[Mary Marston by George MacDonald]@TWC D-Link bookMary Marston CHAPTER II 3/15
A glance, indeed, from the one to the other, was enough to reveal which must be the better salesman--and to some eyes which the better man. In the narrow walk of his commerce--behind the counter, I mean--Mr. Marston stood up tall and straight, lank and lean, seldom bending more than his long neck in the direction of the counter, but doing everything needful upon it notwithstanding, from the unusual length of his arms and his bony hands.
His forehead was high and narrow, his face pale and thin, his hair long and thin, his nose aquiline and thin, his eyes large, his mouth and chin small.
He seldom spoke a syllable more than was needful, but his words breathed calm respect to every customer.

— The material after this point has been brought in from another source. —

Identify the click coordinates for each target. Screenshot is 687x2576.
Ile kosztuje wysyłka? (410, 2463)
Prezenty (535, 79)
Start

His conversation with one was commonly all but over as he laid something for approval or rejection on the counter: he had already taken every pains to learn the precise nature of the necessity or desire; and what he then offered he submitted without comment; if the thing was not judged satisfactory, he removed it and brought another. Many did not like this mode of service; they would be helped to buy; unequal to the task of making up their minds, they welcomed any aid toward it; and therefore preferred Mr.Turnbull, who gave them every imaginable and unimaginable assistance, groveling before them like a man whose many gods came to him one after the other to be worshiped; while Mr.Marston, the moment the thing he presented was on the counter, shot straight up like a poplar in a sudden calm, his visage bearing witness that his thought was already far away--in heavenly places with his wife, or hovering like a perplexed bee over some difficult passage in the New Testament; Mary could have told which, for she knew the meaning of every shadow that passed or lingered on his countenance. His partner and his like-minded son despised him, as a matter of course; his unbusiness-like habits, as they counted them, were the constantly recurring theme of their scorn; and some of these would doubtless have brought him the disapprobation of many a business man of a moral development beyond that of Turnbull; but Mary saw nothing in them which did not stamp her father the superior of all other men she knew. To mention one thing, which may serve as typical of the man: he not unfrequently sold things under the price marked by his partner.
Against this breach of fealty to the firm Turnbull never ceased to level his biggest guns of indignation and remonstrance, though always without effect.